Text block below:

In today’s competitive global environment, manufacturers are increasingly seeking ways to build high-quality personalised products, in short time scales and at the lowest possible cost. In this context, future factories are driven by the need to realise a shift from the traditional capability to produce goods at large quantities to flexibility in meeting variable market demands, while at the same time exploiting the trends of modular products and proximity sourcing.
There is a clear trend towards supporting new production models which attempt to produce what the customer wants. Simultaneously, the customer orders the products (just-in-time), instead of maintaining excessive stock and allocating effort in the usually complex task of efficient management. In manufacturing terms, the trend is increasingly to produce goods according to make-to-order (MTO), configure-to-order (CTO) and engineer-to-order (ETO) models, rather than based on the conventional made-to-stock (MTS) paradigm.

End of Text block.
Given entries below:

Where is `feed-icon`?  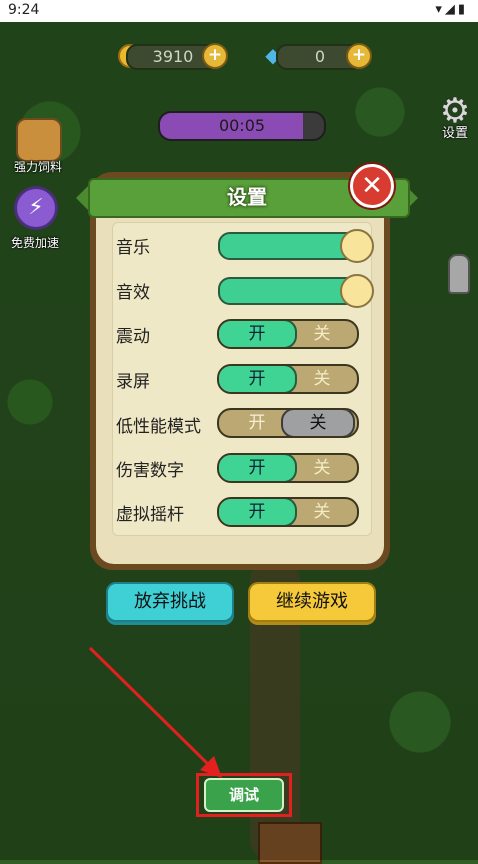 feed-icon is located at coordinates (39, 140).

End of Given entries.
Given entries below:

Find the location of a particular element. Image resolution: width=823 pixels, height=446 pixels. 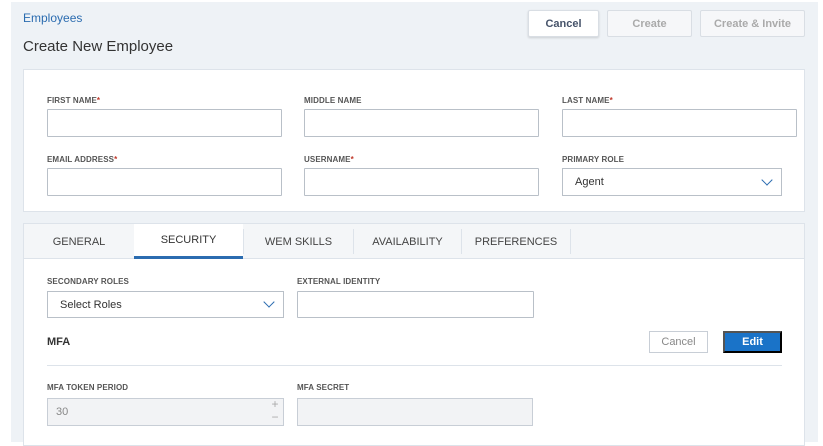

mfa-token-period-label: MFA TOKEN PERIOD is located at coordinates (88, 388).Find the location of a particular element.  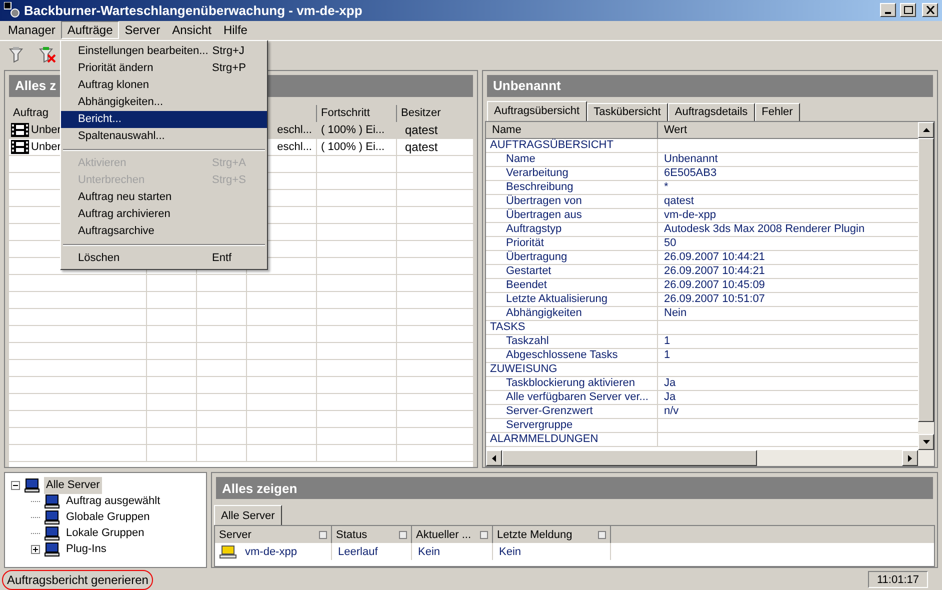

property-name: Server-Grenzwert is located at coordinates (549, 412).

End of Given entries.
Given entries below:

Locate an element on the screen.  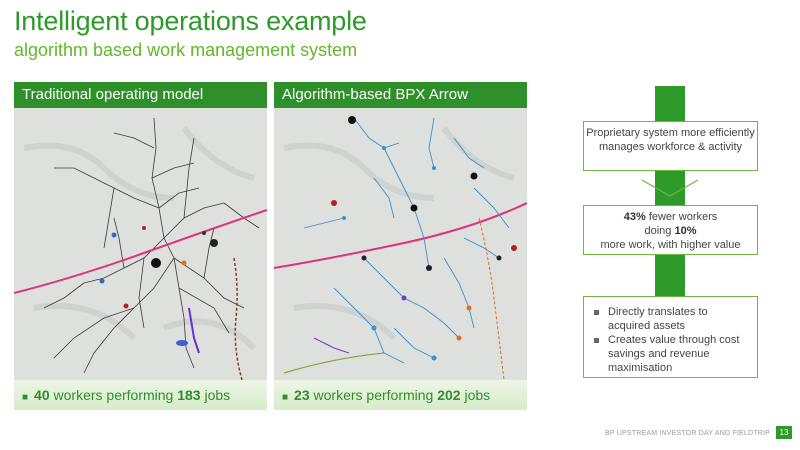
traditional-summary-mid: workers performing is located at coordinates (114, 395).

End of Given entries.

▸ **Directions**
1. In the passage on manufacturing trends, which paradigm are the MTO, CTO and ETO models replacing?
2. Carry the passage on manufacturing trends forward from its last sentence.
You won't need the rows for anything here.

▸ **Task answers**
1. The conventional made-to-stock (MTS) paradigm.

2.
To meet these requirements, manufacturers are increasingly resorting to future ICT technologies in order to effectively manage information about the factory and the manufacturing chain (e.g., orders, shipments, suppliers). In this direction, the representation of physical world processes and entities (e.g., machines, tools, electronic systems, industrial automation systems) as cyber assets enables the management of manufacturing processes based on digital technologies. This is the essence of the fourth industrial revolution (Industrie 4.0), which foresees that manufacturing systems will be managed as Cyber Physical Systems (CPS) that will bridge and synchronize the physical world with the cyber world.
Industrie 4.0 – A Primer
Industrie 4.0 has been inspired and initiated in Germany, but is spreading around the globe since manufacturers are increasingly treating their factories as large scale interconnected CPS systems. CPS systems and technologies are almost synonymous with the Internet of Things (IoT) paradigm, since they both enable the interconnection and synchronization of digital assets with physical world entities and phenomena. The majority of researchers and engineers use the two terms interchangeably, choosing one or the other based on their background and application domain. In practice, it’s very common to characterise as CPS systems the class of IoT systems that involve real time interactions, actuation and control. As a result, IoT is one of the underlying technologies for the fourth industrial revolution.
In IoT all systems and stakeholders in the manufacturing chain remain constantly connected and can seamlessly exchange information about orders, shipments, materials, finished goods and more. Outside the factory, customers and sales-force interactions can be rapidly conveyed to orders and manufacturing requirements within Enterprise Resource Planning (ERP) and Manufacturing Resource Planning (MRP) systems, in order to facilitate planning of materials sourcing, materials management and production scheduling.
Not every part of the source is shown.